The Alarming Reasons Why People With High Incomes Still Feel Poor

The Alarming Reasons Why People With High Incomes Still Feel Poor

According to the National Economic and Development Authority (NEDA) chief Emmanuel Esguerra, the country’s economic growth is exceeding expectations, as the latest GDP numbers peg us as the fastest growing economy in Asia to date.

Numbers don’t lie so they say—but not in the case of the Philippines. Studies and surveys may have indicated fast-paced progress in the past quarters but its realistic implications are not tangible to many Filipinos.

“The Philippine economy will also remain marked by wide inequalities of income, and the disparity between the richest and poorest households will stay particularly acute,” said the Economist Intelligence Unit (EIU). “Consequently, large numbers of Filipinos will continue to live in poverty.”

That feeling of living on the poverty line despite receiving a competitive compensation is a concerning nuisance people rarely discuss with scrutiny. Below are some points to ponder to give clarity to this baffling financial dilemma.

A pre-existing condition

Being perpetrated with a history of impoverished status is a crucial impediment to many striving individuals. In fact, it is the most trying environment to attain progress.

If your family has always been underprivileged, your income is allotted for financially challenged family members and relatives who count on you for subsidy. Another factor is being succumbed to swelling knee-deep debts incurred and accumulated over the years, which takes more years to pay as well due to ballooning interest rates.

Ris*, for instance, a 28-year-old Corporate Events Manager at an esteemed banking company with a monthly earning of P65,000 per month with P20,000 worth of monthly allowance, is forced to pay the millions-worth debts of his family. “I end up increasing the list of my personal debts because a large portion of my earnings go to my family’s debts,” he shares.

Mind over matter

Financial stagnation is a by-product of one’s money mindset. This is the state of feeling powerless over one’s financial situation, thus hindering one to act on unfavorable financial realities. “Being poor isn’t just a number on a balance sheet. It’s a state of mind,” Eric Ravenscraft confessed on lifehacker.com. “The system is often rigged to make you fail, but one of the worst mechanisms of that system is making you believe that you deserve to be stuck in it.”

You acknowledge the fact that you are poor and dwell on that notion—leaving you feeling shameful and worthless. This happens when one does not have a grip of essential concepts of personal finance.

Tipping the scale

An expected response to inflation of income is adjusting the standard of lifestyle to a spike.
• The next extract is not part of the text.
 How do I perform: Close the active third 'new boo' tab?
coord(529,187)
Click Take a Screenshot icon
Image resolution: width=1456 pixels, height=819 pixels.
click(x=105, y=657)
The higher your income bracket, the higher the demand to escalate one’s living to a notch up. “It’s no surprise that a higher income can change one’s perspective of want and need,” says financial planner Kacie Swartz.

According to financial planner Kevin J. Meehan, “the challenge is that the higher your income goes, the more variable it becomes, [because] much is based on bonuses, options and commissions. When the income goes down—whether on a permanent or temporary basis—most have little free cash to fall back on.”

Finding your way out

Earning more doesn’t necessarily imply adept financial management. This financial crisis suggests that middle- to high-income earners these days have neither an emergency cushion nor a financial safety net, and woefully lack awareness in handling money.

Frugality is an imperative part of the equation. Earning more does not infer spending more. Arguably, cutting back too far and ending up enjoy nothing is not healthy either. On a positive note, money can enable one to build investments.

“To build wealth, you must defy status quo,” G.E Miller of 20 Something Finance says. He reiterated that spending behaviors is eccentric than one’s actual earnings. “There should not be a direct correlation between how much you earn and how much you spend. If there is, that’s when you get in trouble. Taking it even further, why not work really hard to be good at both? That’s when things can really take off for you.”